■ YOUR OBJECTIVE ■
For this exercise, report every line of the material that includes "International".

■ DATASET RECORDS ■
----

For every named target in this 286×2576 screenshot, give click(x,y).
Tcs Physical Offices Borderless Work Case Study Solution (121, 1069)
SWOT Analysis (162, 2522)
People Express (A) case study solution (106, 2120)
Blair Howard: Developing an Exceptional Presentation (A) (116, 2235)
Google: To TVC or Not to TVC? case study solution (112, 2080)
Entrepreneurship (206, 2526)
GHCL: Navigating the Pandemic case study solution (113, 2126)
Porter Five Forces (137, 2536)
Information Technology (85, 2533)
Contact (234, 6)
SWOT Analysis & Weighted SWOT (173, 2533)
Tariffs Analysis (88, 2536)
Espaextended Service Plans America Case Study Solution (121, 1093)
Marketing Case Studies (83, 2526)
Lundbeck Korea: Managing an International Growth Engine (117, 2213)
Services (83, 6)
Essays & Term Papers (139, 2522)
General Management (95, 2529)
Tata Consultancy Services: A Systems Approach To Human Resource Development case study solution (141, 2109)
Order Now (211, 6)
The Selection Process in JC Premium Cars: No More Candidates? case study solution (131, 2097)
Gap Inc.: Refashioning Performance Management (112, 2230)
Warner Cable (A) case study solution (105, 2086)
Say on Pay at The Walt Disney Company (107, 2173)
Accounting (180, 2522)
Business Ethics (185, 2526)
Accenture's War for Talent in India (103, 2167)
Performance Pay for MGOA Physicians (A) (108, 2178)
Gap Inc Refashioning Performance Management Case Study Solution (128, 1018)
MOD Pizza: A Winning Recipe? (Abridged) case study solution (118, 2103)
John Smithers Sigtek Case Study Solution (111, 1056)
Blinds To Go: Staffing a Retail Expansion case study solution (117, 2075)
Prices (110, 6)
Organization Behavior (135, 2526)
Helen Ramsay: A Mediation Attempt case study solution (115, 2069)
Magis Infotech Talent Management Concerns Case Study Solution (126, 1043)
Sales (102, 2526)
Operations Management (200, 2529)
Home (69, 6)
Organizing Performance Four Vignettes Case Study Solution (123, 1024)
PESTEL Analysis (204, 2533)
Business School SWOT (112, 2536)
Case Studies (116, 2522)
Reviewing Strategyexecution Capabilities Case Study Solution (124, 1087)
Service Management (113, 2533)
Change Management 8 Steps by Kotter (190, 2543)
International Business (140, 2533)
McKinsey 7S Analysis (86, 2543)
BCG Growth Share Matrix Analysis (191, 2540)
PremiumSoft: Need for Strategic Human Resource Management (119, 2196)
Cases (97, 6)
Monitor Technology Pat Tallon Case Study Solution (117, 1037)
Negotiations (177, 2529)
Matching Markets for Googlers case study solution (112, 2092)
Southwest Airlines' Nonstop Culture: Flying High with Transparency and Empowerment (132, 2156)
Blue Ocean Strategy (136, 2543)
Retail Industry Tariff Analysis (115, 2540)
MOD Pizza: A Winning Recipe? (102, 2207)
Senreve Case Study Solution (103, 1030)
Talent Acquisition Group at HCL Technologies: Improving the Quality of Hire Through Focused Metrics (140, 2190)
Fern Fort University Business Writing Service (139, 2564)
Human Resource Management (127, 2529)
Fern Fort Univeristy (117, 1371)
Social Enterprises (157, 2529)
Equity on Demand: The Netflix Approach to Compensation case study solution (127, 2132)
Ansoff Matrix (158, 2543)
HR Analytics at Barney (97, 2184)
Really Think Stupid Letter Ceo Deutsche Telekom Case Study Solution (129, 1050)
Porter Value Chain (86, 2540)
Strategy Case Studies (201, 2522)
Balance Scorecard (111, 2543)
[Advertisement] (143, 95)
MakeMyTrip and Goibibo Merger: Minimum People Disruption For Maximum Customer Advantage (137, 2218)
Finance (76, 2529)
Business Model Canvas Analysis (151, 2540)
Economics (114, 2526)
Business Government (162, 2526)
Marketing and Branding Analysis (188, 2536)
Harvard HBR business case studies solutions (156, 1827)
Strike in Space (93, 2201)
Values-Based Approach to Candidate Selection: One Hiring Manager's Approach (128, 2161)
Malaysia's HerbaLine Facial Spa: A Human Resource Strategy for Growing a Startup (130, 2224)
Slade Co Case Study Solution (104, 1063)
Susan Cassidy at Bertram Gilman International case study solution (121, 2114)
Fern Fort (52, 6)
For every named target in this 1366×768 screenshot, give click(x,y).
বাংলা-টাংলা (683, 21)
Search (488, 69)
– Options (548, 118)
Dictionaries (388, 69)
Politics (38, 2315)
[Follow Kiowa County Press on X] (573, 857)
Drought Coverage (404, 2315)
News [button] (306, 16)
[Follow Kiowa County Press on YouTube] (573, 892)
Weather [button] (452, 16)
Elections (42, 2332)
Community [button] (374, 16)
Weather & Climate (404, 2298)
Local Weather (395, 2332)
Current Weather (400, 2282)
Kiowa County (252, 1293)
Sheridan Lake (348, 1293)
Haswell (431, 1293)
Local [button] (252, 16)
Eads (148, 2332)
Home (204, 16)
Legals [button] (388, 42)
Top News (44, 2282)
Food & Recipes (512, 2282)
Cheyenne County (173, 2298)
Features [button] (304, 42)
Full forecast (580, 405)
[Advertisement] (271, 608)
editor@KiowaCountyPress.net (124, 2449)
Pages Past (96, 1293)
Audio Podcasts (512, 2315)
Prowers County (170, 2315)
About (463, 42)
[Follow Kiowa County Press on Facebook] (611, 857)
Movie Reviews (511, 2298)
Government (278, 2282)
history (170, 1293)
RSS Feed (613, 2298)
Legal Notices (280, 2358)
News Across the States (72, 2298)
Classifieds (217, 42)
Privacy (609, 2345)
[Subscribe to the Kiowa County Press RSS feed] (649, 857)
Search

----

■ WRITTEN RESPONSE ■
Lundbeck Korea: Managing an International Growth Engine (117, 2213)
International Business (140, 2533)
Susan Cassidy at Bertram Gilman International case study solution (121, 2114)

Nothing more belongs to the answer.